Washen wasn’t certain they yet had any clue about what was waiting ahead of them. She walked back through the holo to join her colleagues, but unlike the rest of them, she stared down at her feet.
“We’re running out of time,” she muttered.
Eyes focused on the barren alien rock, she reminded everyone, “We’ve got less than a hundred years to get ready … and we still don’t have any clear idea what we’re getting ready for …”
Six
She was tiny and boyish and by most measures quite plain. Her hair was long and spiderweb-thin, her skin an impoverished yellow left thin and smooth by life. Eyes the color of roiled water were much too large for the narrow, sharp-boned face, while her mouth was a thin, inexpressive line almost lost beneath the simple long nose. Yet those big eyes had a watchful quality and an obvious intelligence, the slight body possessed a surprising strength, and on those rare occasions when she spoke, she had a musical and memorable if somewhat sad little voice.
“Hello,” she quietly sang out.
Half a dozen harum-scarums were sitting together, enjoying a communal meal in a small open-air cafe that catered to predators. Six mouths chewed while the other six quietly gossiped. The remnants of the shared meal lay in the middle of their table, assorted bones and hooves and a long black skull still lashed together with fat pearly ligaments. Five of the diners glanced at the newcomer. Even sitting, they were considerably taller than the little human—grayish bipeds with thick hides and spikes jutting from their elbows—and with a smooth, malicious ease, the nearest alien remarked, “A monkey girl for dessert. What a fine treat!”
Four of her companions laughed at the insult.
“Here, monkey girl,” she continued, shoving a long hand between the human’s sticklike legs. “Let me help you onto our table.”
Any other human would have screamed and galloped off. Or wept. Or shown some other equally offensive reaction. But this human simply went limp, as if she anticipated the hand and hard words, and with an amused glint in her doelike eyes, she clung to the long forearm, a whispery little voice begging, “Please help me, please?”
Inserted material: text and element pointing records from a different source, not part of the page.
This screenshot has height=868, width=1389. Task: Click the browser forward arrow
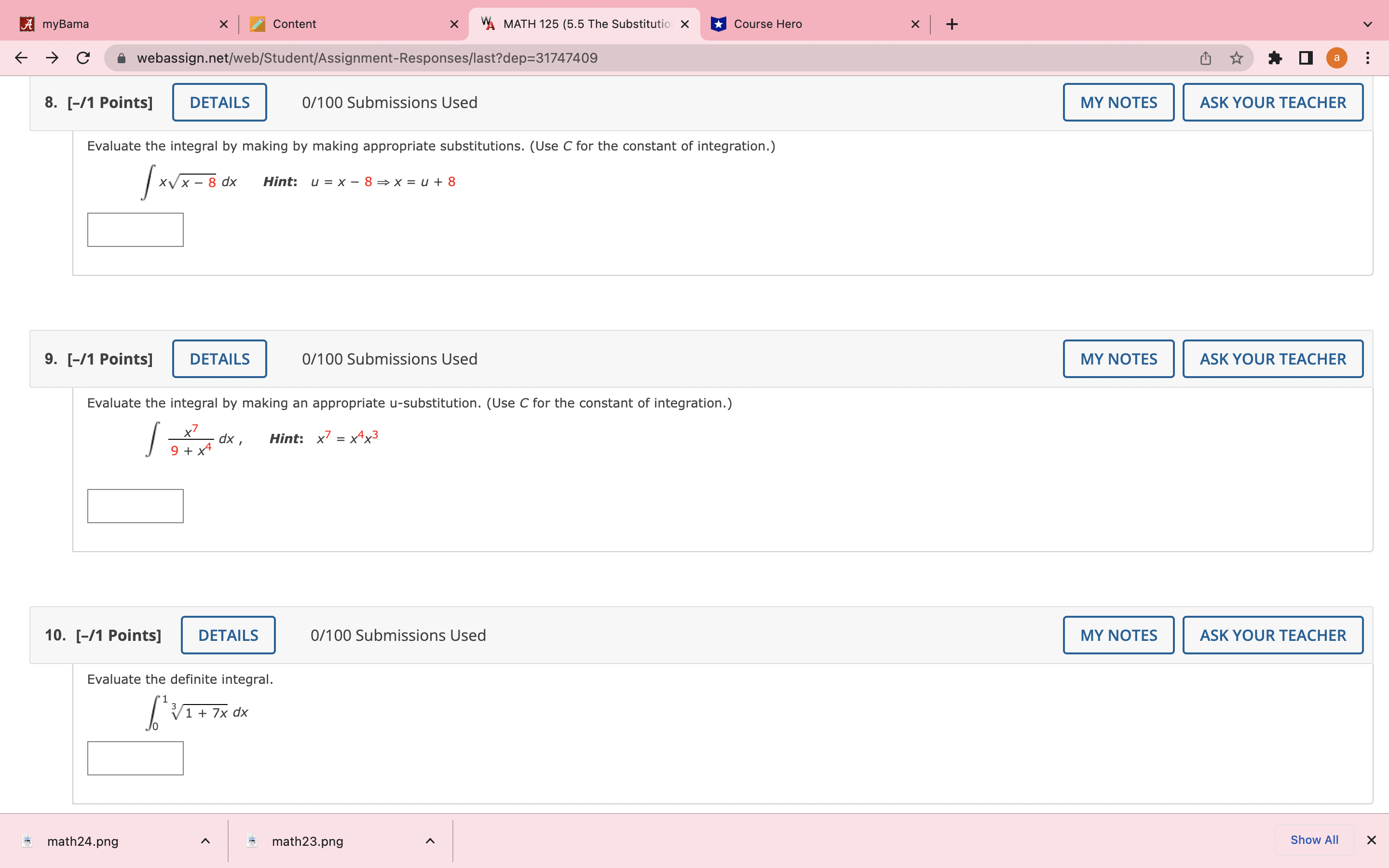tap(52, 58)
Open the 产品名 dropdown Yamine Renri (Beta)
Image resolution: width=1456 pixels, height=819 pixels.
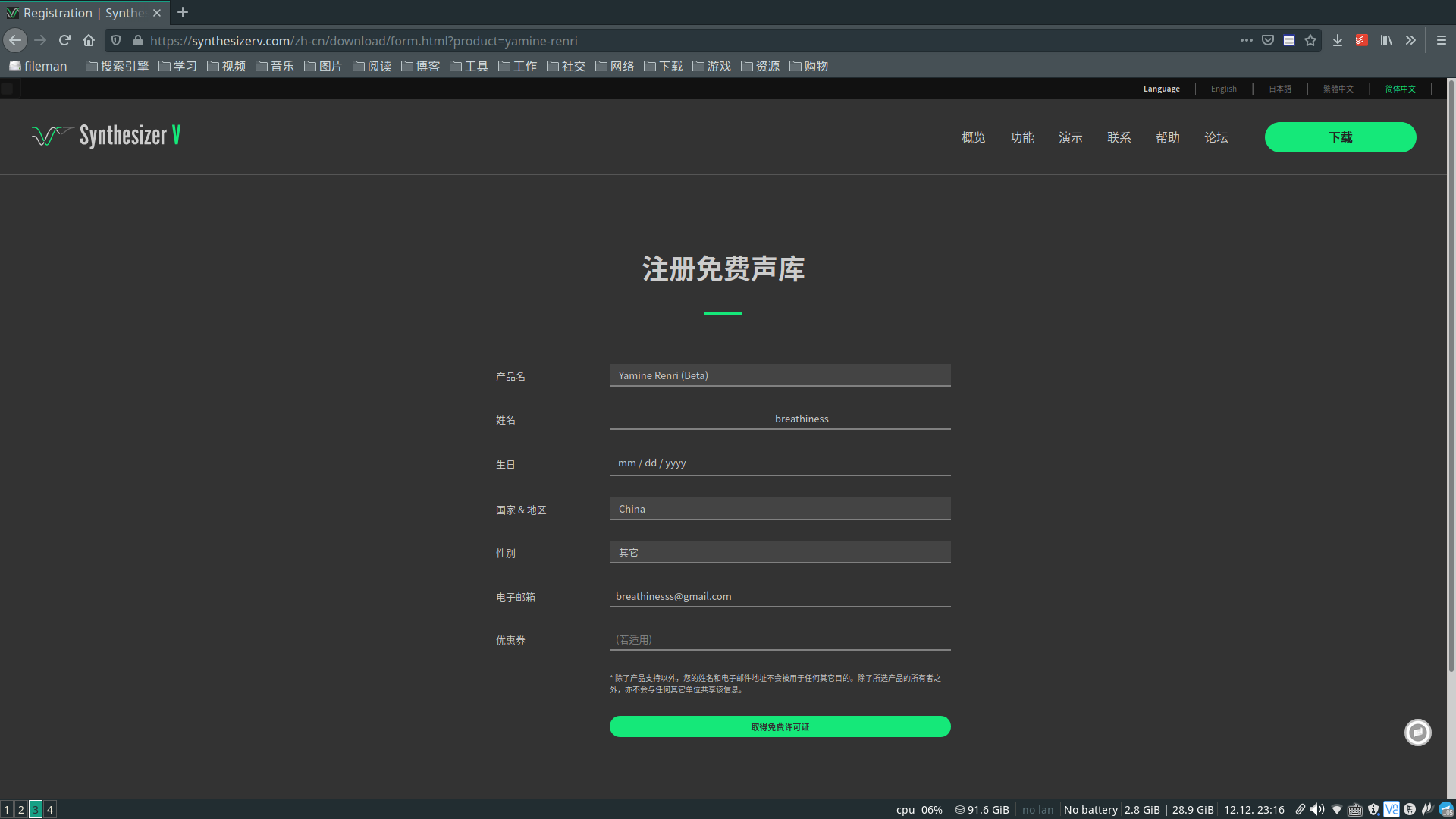tap(780, 375)
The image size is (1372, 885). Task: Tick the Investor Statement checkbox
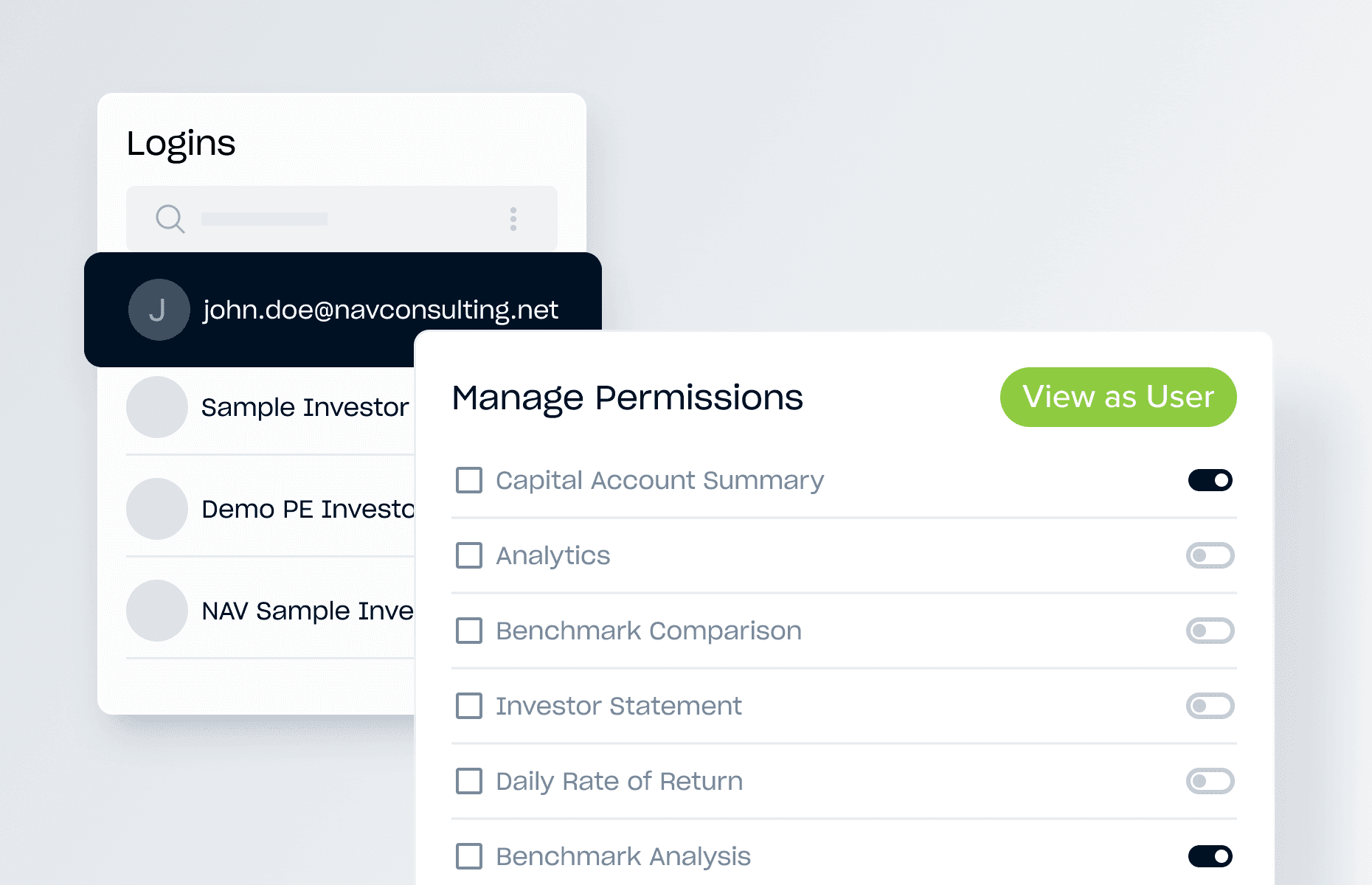tap(469, 706)
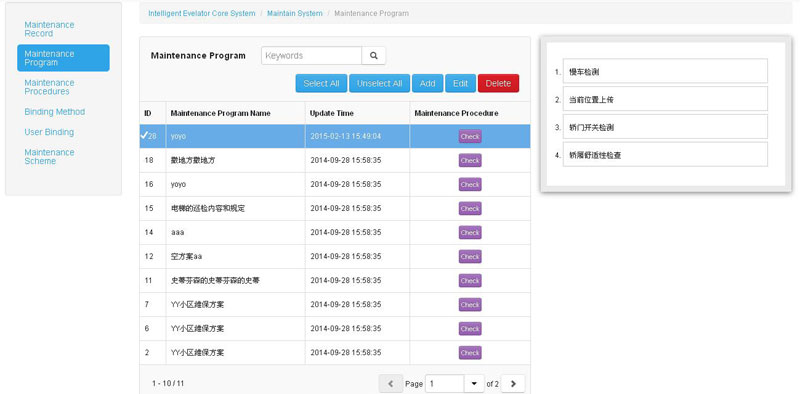The width and height of the screenshot is (800, 394).
Task: Click the Add button
Action: coord(427,84)
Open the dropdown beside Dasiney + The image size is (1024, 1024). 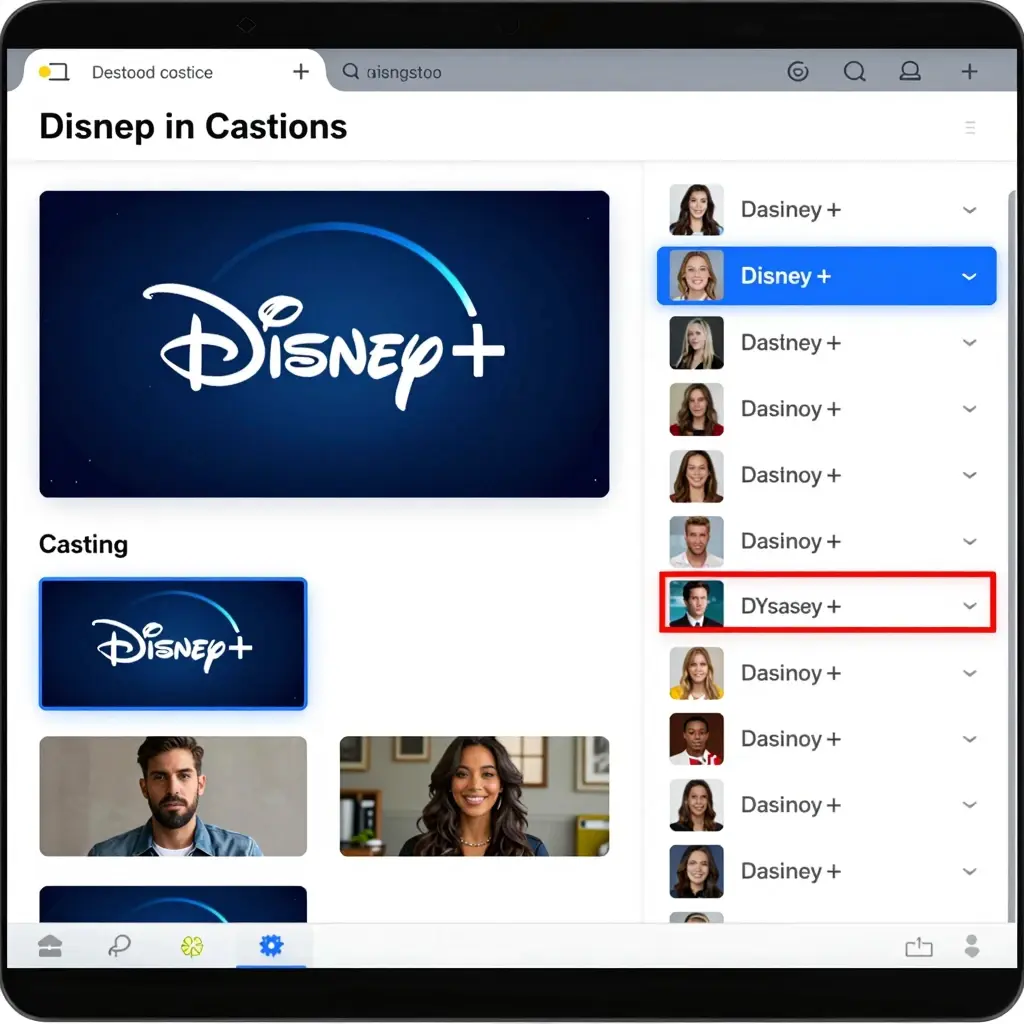point(969,209)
What could the harum-scarum do?
Match the creature’s bluster with your own bluster, naturally.
The woman threw the little human into the middle of the table. Passersby stopped and stared at the odd scene, alarm mixed with curiosity. But when the tiny human refused to flinch or beg, the harum-scarum had no choice but to stand tall and tear off one of the legs of the creature’s simple brown trousers. The bare flesh beneath barely covered the sticklike bones. Even for a human, the creature was scrawny, sickly-looking, and unappetizing. Suppressing her revulsion, the harum-scarum began to insert a knobby foot into her eating mouth, followed by the ankle and shin and the big pale lump of a knee.
Even as the pressure of teeth and the muscular throat gripped tight, the human smiled at her assailant.
And it wasn’t a human smile, either.
The human mouth was a dirty orifice, air and food sloppily mixed into a gruesome shared mush. Yet somehow that thin and exceedingly alien opening had acquired the scornful, belittling expression of a harum-scarum. Even as her bare leg was being squeezed hard, a thousand teeth dimpling the helpless skin, there was a real and unnerving sense that this alien—this stupid ape—almost welcomed the miseries to come.
With a deep retching sound, the harum-scarum threw up her dessert.
But the game wasn’t finished. The human continued to lie beside the stripped carcass, and with a mocking delight, she offered her bare leg to each of the diners. With her own throat, without the aid of any translator, she said, “Please,” in their native tongue. Somehow she managed to make the appropriate deep grunt, mocking one after another with a brazenness that appalled most of her audience.
“I am nothing,” she told them, in nearly perfect harum-scarum.
“I am a baby,” she whined. “A newcomer to space and the stars. Human, I am. Undeserving of my fortune. And you—you are ten million years older than I—and I am barely worthy to serve as your meat’s own meat.”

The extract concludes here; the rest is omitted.